▸ **CHALLENGE**
Copy the rows below word for word, from the first one through the line containing "[x=1207, y=513]", including that line.

>>>>>

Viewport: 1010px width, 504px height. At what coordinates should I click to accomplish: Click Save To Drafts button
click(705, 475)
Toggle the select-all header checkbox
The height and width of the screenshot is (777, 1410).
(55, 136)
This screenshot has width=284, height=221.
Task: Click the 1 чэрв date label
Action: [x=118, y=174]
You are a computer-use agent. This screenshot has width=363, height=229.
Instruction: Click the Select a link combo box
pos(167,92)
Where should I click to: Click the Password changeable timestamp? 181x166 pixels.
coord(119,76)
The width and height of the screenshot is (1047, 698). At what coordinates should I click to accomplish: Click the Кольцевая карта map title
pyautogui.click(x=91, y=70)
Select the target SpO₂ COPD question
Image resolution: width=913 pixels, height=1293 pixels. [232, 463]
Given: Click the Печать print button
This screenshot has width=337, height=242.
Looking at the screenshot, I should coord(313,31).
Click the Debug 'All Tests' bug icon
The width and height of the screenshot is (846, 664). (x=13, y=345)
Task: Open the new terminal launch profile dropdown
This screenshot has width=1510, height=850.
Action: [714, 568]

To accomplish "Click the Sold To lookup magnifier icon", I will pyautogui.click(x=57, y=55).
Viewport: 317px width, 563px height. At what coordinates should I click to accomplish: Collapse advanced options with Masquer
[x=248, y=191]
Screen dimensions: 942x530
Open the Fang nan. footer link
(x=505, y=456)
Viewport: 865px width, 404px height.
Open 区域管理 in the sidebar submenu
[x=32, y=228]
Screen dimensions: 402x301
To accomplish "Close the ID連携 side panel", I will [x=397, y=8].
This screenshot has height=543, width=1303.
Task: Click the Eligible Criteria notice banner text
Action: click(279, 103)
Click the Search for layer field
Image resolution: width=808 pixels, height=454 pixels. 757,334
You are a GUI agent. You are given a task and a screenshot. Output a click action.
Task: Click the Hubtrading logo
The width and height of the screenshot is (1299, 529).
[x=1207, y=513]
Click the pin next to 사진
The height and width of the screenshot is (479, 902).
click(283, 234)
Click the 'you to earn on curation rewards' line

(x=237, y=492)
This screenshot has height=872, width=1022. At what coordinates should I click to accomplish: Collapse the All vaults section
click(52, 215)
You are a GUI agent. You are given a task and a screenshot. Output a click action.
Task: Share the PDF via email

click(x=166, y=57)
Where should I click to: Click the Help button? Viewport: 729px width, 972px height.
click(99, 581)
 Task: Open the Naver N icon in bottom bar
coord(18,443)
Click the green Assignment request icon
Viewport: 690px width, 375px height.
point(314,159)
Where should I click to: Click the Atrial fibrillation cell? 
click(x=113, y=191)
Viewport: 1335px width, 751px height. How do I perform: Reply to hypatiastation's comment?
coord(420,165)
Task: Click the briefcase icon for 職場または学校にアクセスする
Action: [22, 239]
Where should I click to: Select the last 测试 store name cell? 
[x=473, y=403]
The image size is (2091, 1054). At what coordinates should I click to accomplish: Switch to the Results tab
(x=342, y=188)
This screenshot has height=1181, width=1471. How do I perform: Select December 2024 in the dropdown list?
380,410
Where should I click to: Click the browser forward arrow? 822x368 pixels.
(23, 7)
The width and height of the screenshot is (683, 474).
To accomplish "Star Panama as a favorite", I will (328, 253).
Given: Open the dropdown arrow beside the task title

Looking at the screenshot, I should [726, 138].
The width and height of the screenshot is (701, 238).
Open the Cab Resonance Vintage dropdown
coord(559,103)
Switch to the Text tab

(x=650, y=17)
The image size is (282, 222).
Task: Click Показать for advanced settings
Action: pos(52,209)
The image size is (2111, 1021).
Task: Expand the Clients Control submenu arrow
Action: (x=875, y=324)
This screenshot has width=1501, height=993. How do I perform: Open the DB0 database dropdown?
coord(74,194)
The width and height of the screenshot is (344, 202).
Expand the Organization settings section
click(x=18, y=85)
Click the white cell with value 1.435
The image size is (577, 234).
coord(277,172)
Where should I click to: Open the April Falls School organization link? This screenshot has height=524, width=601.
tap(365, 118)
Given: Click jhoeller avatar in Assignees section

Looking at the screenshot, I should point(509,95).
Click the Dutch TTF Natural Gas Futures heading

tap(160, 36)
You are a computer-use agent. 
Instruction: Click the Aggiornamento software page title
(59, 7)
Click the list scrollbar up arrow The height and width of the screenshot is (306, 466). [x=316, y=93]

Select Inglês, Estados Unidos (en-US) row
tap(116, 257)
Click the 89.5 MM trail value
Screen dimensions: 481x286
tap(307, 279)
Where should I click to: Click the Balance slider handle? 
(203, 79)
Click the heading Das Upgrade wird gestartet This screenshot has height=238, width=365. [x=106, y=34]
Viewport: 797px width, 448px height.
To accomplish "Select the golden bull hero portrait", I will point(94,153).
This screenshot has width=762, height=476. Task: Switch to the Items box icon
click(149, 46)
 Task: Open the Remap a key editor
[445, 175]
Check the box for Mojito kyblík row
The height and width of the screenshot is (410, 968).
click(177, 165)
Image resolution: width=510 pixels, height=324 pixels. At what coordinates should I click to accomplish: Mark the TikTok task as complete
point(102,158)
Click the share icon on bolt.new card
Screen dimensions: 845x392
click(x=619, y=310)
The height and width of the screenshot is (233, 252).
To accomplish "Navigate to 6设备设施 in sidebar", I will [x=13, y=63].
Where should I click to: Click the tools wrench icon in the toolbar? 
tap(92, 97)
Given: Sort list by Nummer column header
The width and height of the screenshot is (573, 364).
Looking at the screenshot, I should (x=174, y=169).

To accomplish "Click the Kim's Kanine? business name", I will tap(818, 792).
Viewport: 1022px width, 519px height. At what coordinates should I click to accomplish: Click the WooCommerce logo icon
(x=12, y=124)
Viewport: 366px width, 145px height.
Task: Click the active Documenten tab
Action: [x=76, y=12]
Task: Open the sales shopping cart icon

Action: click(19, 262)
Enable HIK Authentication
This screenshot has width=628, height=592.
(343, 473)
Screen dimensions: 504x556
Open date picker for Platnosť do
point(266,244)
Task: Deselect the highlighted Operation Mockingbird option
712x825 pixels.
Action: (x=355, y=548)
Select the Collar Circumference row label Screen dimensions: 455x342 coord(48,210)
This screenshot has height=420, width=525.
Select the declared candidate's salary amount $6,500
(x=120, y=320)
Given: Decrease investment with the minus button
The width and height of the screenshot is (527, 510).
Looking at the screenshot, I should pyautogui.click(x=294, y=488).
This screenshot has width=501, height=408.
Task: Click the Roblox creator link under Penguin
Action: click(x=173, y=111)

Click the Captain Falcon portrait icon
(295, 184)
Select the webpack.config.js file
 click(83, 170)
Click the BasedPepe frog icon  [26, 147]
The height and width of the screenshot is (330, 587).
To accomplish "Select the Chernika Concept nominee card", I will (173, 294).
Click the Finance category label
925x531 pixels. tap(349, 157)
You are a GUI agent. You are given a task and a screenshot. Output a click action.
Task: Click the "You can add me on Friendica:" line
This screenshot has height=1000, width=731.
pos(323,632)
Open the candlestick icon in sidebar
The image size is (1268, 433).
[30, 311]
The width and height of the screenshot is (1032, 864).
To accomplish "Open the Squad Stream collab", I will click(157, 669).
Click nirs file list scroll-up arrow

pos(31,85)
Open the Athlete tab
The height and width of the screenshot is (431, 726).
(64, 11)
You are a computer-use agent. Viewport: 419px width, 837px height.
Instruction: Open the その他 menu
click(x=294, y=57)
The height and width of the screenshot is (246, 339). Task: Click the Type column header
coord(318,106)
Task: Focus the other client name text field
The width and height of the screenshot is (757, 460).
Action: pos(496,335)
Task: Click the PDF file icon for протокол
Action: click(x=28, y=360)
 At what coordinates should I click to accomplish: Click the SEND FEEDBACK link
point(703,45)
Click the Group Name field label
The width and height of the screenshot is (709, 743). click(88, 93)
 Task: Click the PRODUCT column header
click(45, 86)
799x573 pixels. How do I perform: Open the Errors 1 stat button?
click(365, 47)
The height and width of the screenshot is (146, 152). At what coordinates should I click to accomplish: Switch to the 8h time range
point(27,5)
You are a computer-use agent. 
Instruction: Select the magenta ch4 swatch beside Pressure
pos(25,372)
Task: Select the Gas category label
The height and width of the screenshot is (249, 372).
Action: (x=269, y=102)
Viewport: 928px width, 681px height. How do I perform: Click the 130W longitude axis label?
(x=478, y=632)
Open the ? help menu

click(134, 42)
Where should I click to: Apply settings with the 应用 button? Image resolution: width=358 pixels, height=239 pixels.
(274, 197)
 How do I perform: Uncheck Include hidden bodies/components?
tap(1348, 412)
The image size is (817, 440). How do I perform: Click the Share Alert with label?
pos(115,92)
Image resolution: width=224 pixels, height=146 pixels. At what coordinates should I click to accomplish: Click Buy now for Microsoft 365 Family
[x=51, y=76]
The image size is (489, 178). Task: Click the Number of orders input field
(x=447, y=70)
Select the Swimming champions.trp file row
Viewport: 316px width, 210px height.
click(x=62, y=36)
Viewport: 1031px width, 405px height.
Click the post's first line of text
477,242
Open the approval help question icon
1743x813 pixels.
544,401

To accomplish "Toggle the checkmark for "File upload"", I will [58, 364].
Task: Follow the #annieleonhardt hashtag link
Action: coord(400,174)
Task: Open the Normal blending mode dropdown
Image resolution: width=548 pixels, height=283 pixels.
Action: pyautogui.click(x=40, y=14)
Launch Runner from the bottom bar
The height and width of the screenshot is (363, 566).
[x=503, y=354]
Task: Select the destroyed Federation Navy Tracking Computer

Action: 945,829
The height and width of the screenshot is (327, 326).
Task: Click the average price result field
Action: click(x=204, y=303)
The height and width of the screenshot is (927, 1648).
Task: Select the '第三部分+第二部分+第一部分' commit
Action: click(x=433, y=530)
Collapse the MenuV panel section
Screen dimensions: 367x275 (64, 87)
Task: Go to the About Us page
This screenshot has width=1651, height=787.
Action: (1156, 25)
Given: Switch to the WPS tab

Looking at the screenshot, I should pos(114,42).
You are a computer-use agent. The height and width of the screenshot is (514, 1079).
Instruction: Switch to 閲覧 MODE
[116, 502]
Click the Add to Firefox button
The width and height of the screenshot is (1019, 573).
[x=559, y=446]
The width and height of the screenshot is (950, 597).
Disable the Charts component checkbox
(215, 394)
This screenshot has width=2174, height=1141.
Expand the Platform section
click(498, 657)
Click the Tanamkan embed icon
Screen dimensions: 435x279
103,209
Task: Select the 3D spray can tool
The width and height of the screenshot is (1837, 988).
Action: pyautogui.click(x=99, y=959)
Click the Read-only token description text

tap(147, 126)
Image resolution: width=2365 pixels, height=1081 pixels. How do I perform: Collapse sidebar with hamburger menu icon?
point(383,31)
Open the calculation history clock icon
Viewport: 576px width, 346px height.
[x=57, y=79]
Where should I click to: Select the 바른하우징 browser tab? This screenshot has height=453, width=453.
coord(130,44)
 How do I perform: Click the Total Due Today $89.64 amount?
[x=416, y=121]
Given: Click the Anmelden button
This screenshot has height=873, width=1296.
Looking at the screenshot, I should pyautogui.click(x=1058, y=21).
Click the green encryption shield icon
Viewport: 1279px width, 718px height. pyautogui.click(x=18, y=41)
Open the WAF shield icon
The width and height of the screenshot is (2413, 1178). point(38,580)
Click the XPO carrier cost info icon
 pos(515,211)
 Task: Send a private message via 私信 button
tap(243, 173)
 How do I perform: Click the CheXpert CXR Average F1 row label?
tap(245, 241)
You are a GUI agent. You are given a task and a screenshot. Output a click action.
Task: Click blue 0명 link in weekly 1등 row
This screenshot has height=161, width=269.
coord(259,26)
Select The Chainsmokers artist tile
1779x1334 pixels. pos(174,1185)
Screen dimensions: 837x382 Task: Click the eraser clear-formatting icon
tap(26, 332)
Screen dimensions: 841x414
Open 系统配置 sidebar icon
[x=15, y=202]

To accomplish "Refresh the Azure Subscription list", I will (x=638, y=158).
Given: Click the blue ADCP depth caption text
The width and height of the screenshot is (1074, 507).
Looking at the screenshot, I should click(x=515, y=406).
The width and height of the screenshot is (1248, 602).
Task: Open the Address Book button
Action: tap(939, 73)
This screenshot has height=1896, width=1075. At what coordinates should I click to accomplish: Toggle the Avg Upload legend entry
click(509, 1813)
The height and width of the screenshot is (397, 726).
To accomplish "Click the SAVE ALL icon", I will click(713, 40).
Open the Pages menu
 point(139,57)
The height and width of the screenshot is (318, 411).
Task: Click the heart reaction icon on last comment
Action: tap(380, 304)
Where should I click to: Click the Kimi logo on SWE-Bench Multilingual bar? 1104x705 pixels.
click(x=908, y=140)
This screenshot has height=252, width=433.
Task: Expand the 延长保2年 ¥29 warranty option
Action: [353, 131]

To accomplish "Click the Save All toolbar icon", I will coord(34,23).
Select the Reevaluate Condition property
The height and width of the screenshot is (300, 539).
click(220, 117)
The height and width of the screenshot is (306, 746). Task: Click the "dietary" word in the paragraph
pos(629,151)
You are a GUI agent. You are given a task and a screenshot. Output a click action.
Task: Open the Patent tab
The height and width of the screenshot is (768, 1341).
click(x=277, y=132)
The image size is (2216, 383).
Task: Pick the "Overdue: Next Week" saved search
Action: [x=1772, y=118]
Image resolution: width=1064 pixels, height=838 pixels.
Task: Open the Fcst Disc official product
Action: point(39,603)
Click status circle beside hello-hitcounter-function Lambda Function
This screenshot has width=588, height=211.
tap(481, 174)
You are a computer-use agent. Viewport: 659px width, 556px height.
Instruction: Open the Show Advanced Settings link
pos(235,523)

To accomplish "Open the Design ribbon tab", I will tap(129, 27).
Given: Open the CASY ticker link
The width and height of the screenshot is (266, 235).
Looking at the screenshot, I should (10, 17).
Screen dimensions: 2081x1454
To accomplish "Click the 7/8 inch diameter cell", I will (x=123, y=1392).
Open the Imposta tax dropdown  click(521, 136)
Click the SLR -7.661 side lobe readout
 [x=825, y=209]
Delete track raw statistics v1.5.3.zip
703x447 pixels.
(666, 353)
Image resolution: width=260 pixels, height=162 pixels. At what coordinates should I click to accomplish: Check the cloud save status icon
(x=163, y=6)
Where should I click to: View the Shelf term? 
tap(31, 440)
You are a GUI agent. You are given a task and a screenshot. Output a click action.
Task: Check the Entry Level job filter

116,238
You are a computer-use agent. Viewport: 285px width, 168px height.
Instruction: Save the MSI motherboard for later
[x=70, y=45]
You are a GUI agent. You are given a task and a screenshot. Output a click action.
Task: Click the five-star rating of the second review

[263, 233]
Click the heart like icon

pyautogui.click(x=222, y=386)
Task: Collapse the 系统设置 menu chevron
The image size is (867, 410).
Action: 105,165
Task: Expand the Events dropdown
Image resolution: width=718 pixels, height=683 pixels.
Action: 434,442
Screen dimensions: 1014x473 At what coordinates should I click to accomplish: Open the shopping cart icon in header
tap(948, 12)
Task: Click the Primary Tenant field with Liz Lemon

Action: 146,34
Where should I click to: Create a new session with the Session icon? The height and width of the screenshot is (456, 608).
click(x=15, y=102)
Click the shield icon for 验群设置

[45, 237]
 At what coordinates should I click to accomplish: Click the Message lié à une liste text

<<<<<

▸ **RIGHT ANSWER**
Viewport: 1010px width, 504px height. At what coordinates should I click to accomplish: Click Save To Drafts button
click(705, 475)
Toggle the select-all header checkbox
The height and width of the screenshot is (777, 1410).
(55, 136)
This screenshot has width=284, height=221.
Task: Click the 1 чэрв date label
Action: [x=118, y=174]
You are a computer-use agent. This screenshot has width=363, height=229.
Instruction: Click the Select a link combo box
pos(167,92)
Where should I click to: Click the Password changeable timestamp? 181x166 pixels.
coord(119,76)
The width and height of the screenshot is (1047, 698). At what coordinates should I click to accomplish: Click the Кольцевая карта map title
pyautogui.click(x=91, y=70)
Select the target SpO₂ COPD question
Image resolution: width=913 pixels, height=1293 pixels. [232, 463]
Given: Click the Печать print button
This screenshot has width=337, height=242.
Looking at the screenshot, I should coord(313,31).
Click the Debug 'All Tests' bug icon
The width and height of the screenshot is (846, 664). (x=13, y=345)
Task: Open the new terminal launch profile dropdown
This screenshot has width=1510, height=850.
Action: [714, 568]

To accomplish "Click the Sold To lookup magnifier icon", I will pyautogui.click(x=57, y=55).
Viewport: 317px width, 563px height. At what coordinates should I click to accomplish: Collapse advanced options with Masquer
[x=248, y=191]
Screen dimensions: 942x530
Open the Fang nan. footer link
(x=505, y=456)
Viewport: 865px width, 404px height.
Open 区域管理 in the sidebar submenu
[x=32, y=228]
Screen dimensions: 402x301
To accomplish "Close the ID連携 side panel", I will [x=397, y=8].
This screenshot has height=543, width=1303.
Task: Click the Eligible Criteria notice banner text
Action: click(279, 103)
Click the Search for layer field
Image resolution: width=808 pixels, height=454 pixels. 757,334
You are a GUI agent. You are given a task and a screenshot. Output a click action.
Task: Click the Hubtrading logo
The width and height of the screenshot is (1299, 529).
[x=1207, y=513]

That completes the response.